From the entries below, copy every line that has the word "breadcrumb".

++++ Recorded information

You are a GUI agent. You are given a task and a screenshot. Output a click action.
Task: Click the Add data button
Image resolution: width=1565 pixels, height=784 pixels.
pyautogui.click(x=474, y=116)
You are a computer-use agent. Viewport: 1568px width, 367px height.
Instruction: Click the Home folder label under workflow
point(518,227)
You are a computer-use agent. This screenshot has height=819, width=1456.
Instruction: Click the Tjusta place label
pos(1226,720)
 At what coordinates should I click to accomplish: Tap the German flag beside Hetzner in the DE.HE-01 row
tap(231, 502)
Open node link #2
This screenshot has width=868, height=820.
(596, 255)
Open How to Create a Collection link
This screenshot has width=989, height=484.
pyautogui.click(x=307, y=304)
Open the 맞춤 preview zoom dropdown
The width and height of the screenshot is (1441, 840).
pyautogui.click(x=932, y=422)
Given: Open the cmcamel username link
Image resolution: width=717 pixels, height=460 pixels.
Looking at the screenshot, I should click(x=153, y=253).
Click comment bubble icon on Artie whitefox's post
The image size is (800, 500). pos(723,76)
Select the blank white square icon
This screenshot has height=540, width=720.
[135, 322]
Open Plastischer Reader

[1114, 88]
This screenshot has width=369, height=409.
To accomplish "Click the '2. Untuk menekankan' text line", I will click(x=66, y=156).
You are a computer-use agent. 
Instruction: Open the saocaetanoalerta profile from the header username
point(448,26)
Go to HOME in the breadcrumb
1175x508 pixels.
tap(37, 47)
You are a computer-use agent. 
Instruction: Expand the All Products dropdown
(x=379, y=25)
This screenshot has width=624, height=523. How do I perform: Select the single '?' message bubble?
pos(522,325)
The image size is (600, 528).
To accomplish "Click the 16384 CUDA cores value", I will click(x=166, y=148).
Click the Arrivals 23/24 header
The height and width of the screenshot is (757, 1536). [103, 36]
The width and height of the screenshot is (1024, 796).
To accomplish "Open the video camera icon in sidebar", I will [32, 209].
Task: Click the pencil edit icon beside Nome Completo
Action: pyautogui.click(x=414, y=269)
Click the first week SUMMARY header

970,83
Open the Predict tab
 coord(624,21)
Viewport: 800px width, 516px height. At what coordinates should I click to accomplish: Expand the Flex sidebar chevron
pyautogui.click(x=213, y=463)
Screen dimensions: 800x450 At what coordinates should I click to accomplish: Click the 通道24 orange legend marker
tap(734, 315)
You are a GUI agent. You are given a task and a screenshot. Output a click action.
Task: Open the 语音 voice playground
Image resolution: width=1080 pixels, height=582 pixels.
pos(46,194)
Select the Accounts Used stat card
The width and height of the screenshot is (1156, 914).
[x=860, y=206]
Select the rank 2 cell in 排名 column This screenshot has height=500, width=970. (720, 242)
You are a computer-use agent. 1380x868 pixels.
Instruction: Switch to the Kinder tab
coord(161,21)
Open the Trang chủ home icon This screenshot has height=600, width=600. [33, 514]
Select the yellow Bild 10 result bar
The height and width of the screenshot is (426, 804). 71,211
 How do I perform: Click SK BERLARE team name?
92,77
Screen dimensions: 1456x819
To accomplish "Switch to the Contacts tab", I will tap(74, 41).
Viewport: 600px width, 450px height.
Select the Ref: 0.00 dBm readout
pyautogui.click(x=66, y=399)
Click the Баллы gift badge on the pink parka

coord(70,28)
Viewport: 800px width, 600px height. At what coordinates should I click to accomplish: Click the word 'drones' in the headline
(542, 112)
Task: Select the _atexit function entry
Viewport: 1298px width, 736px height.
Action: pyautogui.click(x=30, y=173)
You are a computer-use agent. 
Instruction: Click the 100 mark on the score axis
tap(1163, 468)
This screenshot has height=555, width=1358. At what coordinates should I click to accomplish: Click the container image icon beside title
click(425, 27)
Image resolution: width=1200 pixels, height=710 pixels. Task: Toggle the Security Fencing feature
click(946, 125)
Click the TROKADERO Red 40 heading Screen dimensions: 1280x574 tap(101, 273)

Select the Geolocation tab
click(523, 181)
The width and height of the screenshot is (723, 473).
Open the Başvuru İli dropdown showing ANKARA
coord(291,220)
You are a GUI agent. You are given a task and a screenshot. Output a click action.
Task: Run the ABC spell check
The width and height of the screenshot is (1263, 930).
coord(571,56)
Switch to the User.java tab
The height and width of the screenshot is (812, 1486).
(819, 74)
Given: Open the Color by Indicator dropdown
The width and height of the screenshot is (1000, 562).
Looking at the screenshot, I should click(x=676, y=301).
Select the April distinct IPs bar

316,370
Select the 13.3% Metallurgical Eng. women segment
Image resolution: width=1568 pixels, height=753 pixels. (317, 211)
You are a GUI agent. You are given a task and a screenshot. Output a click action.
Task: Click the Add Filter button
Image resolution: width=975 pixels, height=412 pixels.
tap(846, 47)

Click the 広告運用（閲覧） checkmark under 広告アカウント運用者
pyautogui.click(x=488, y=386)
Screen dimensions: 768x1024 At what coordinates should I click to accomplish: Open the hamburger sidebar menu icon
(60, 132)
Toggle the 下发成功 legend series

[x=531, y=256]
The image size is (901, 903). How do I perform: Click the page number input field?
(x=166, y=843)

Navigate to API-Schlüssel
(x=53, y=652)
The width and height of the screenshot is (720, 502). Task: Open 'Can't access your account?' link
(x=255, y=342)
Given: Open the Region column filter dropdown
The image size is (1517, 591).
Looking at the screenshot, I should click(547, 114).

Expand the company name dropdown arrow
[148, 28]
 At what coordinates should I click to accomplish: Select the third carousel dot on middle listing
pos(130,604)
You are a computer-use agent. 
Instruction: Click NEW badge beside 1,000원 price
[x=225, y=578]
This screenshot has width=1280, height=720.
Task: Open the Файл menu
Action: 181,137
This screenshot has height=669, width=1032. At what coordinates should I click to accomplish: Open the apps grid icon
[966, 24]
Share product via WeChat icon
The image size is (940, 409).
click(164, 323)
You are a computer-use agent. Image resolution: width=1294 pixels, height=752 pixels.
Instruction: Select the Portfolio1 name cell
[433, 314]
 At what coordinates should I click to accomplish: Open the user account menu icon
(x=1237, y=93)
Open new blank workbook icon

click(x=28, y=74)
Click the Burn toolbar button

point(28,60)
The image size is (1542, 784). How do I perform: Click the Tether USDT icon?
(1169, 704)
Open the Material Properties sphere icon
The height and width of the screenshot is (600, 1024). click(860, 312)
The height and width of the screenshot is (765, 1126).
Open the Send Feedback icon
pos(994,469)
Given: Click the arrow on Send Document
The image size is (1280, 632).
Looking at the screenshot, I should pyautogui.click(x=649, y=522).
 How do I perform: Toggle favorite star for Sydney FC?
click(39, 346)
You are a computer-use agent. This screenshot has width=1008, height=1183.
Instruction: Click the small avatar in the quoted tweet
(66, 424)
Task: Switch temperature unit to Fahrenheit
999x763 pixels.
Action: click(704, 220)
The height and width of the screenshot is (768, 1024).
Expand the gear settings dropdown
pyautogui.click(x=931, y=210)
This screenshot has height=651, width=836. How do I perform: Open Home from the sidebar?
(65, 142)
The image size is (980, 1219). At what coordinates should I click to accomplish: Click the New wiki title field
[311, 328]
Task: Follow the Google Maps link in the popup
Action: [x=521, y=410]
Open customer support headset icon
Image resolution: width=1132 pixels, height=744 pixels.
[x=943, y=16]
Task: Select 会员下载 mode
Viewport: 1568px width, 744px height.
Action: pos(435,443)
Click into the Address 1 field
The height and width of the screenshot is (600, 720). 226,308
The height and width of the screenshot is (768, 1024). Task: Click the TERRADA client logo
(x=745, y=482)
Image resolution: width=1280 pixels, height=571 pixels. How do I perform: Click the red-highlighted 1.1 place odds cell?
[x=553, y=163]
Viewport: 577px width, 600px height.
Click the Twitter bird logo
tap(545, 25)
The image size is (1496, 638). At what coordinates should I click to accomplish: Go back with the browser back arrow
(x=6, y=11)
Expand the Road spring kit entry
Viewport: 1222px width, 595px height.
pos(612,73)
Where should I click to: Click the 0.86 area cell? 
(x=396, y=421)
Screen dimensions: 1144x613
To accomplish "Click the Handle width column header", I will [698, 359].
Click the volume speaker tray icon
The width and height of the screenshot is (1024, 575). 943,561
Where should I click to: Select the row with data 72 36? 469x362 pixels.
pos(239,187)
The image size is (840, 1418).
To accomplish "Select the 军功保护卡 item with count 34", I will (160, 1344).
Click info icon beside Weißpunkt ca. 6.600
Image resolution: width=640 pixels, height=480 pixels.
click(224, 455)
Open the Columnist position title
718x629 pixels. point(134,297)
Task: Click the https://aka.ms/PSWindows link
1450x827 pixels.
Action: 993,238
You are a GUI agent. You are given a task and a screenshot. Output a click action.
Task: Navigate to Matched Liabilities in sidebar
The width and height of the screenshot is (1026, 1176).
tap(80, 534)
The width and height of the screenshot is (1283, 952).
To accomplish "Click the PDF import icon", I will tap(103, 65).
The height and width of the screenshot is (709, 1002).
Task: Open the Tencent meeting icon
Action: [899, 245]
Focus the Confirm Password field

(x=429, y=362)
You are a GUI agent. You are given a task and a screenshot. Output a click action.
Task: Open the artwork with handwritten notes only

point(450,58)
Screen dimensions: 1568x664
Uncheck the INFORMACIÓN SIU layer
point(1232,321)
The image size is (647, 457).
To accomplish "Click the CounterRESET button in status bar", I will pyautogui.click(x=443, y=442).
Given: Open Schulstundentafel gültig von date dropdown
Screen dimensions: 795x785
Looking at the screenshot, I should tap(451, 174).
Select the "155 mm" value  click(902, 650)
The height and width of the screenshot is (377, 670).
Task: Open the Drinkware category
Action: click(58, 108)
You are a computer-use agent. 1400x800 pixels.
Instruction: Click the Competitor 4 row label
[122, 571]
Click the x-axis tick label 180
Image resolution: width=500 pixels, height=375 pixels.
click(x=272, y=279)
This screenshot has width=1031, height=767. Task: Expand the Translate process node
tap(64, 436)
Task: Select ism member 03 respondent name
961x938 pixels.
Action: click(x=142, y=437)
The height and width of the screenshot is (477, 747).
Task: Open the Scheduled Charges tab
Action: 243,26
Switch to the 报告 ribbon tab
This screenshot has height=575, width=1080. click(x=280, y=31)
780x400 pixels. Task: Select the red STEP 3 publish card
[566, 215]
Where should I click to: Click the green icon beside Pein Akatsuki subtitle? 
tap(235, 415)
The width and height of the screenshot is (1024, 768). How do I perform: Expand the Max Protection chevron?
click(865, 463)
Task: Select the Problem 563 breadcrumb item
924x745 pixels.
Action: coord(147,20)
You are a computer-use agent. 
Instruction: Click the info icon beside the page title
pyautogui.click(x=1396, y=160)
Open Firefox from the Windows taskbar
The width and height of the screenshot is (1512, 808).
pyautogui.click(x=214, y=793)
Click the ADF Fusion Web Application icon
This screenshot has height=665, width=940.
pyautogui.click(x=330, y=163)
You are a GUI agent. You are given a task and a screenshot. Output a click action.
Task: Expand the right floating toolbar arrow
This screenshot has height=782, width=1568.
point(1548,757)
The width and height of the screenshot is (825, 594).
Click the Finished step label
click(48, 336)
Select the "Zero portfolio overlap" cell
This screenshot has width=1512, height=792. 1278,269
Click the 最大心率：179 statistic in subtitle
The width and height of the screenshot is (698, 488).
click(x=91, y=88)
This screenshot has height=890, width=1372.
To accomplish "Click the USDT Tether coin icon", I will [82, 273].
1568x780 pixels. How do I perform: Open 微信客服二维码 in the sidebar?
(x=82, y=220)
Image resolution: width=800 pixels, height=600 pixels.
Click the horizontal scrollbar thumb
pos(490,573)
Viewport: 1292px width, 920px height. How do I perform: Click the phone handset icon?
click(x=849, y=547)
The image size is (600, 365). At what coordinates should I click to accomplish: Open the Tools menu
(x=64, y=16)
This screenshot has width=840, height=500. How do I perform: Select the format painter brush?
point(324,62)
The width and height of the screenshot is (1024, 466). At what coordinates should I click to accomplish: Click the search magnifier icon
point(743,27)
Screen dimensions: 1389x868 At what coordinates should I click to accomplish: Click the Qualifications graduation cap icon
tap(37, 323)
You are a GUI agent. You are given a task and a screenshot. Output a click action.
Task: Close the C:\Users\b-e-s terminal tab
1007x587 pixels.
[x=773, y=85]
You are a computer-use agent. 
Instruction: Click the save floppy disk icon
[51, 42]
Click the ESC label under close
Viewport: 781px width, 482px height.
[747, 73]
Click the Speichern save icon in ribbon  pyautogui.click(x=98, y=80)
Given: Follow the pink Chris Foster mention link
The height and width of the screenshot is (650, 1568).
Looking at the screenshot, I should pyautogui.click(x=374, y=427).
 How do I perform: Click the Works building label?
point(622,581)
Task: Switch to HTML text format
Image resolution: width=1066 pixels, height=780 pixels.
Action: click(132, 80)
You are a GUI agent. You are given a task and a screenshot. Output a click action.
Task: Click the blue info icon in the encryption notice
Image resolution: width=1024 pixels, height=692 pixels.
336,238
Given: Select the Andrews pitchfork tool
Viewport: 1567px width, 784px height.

++++++++

### Answer space
Go to HOME in the breadcrumb
Task: Select the Problem 563 breadcrumb item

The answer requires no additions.